(Sorun) Yaşlılar ve gençler üzerine yazıdan, "Zamanın izâfiliği ve" sözcüklerinin geçtiği yerden başlayıp "gelecekte de edecektir." sözcüklerinden sonra biten kısmı harfi harfine kopyalayın.

(Verilen alıntı)
>>

Yaşlılar ve gençler

Eskiden yaşlılığa “ihtiyarlık” denilirdi. Her kelime ve kavramın içi boşaltıldığı gibi, bunun da içi boşaltıldı. Hâlbuki “ihtiyarlık” kavramı etimolojik ve epistemolojik ya da lugâvî ve ıstılâhî olarak muazzam bir anlam içeriyordu…

Zamanın izâfiliği ve algısal görecelik

YAŞLILIK ve gençlik, “insan” denilen varlığın ömür çizgisindeki iki zaman dilimini ifâde eder. Bu zaman dilimleri, farklı yaşam çağlarında yaşayan insanlar için (yaşlılar ve gençler) “algısal görecelik” açısından elbette ki farklı anlamlar içerir. Ama hiç unutulmasın ki, “zaman” göreceli (izâfî) bir kavramdır ve özellikle gençler için hiç geçmeyecekmiş gibi algılanan zaman çok çabuk geçecek ve bir gün onlar da yaşlılık çağına erişince bunu net bir şekilde anlayacaklardır. Bundan kaçış ve kurtuluş yoktur. Çünkü “İlâhî yasa (Sünnetullah)”dün olduğu gibi bugün de hükmünü icra etmektedir ve hiç kimsenin şüphesi olmasın ki yarınlarda da icra etmeye devam edecektir. Mâmâfih insanlık târihi eskiden olduğu gibi bugün de buna şahitlik etmekte, bittabiî gelecekte de edecektir.

<<

[Arayüz öğesi kayıtları]
>>

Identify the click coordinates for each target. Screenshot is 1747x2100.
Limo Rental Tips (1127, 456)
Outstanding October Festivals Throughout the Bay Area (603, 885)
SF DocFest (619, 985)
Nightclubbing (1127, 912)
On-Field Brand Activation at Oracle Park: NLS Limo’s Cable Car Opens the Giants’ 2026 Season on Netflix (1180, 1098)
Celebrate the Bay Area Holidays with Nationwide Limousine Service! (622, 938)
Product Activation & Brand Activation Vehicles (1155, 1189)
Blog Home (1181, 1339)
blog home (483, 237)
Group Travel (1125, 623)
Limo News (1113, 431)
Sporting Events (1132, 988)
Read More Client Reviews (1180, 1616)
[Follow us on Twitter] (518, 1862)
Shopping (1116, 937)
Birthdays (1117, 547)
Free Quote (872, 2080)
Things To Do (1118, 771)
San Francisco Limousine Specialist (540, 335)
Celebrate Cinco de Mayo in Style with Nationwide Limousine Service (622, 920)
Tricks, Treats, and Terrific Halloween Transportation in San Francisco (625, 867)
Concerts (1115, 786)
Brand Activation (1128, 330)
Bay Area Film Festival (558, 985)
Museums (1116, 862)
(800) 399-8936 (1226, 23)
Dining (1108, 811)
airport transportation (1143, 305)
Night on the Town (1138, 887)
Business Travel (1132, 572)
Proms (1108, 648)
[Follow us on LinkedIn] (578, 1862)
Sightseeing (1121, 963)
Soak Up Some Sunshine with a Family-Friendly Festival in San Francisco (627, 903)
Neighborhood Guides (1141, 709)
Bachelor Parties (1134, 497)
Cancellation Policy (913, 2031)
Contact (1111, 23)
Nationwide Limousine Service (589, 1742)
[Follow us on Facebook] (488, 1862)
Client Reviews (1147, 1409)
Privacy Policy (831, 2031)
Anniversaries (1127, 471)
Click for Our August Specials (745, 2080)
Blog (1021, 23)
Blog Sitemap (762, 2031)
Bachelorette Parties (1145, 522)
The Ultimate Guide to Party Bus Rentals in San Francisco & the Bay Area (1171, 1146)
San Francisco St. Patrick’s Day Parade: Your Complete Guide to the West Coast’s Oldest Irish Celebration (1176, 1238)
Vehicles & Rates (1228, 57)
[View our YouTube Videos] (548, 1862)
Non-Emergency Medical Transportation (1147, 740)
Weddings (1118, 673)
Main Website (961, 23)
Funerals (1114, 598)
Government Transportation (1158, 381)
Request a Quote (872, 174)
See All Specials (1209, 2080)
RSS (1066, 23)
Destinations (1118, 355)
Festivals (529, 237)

<<

(Yanıt olarak)
Zamanın izâfiliği ve algısal görecelik

YAŞLILIK ve gençlik, “insan” denilen varlığın ömür çizgisindeki iki zaman dilimini ifâde eder. Bu zaman dilimleri, farklı yaşam çağlarında yaşayan insanlar için (yaşlılar ve gençler) “algısal görecelik” açısından elbette ki farklı anlamlar içerir. Ama hiç unutulmasın ki, “zaman” göreceli (izâfî) bir kavramdır ve özellikle gençler için hiç geçmeyecekmiş gibi algılanan zaman çok çabuk geçecek ve bir gün onlar da yaşlılık çağına erişince bunu net bir şekilde anlayacaklardır. Bundan kaçış ve kurtuluş yoktur. Çünkü “İlâhî yasa (Sünnetullah)”dün olduğu gibi bugün de hükmünü icra etmektedir ve hiç kimsenin şüphesi olmasın ki yarınlarda da icra etmeye devam edecektir. Mâmâfih insanlık târihi eskiden olduğu gibi bugün de buna şahitlik etmekte, bittabiî gelecekte de edecektir.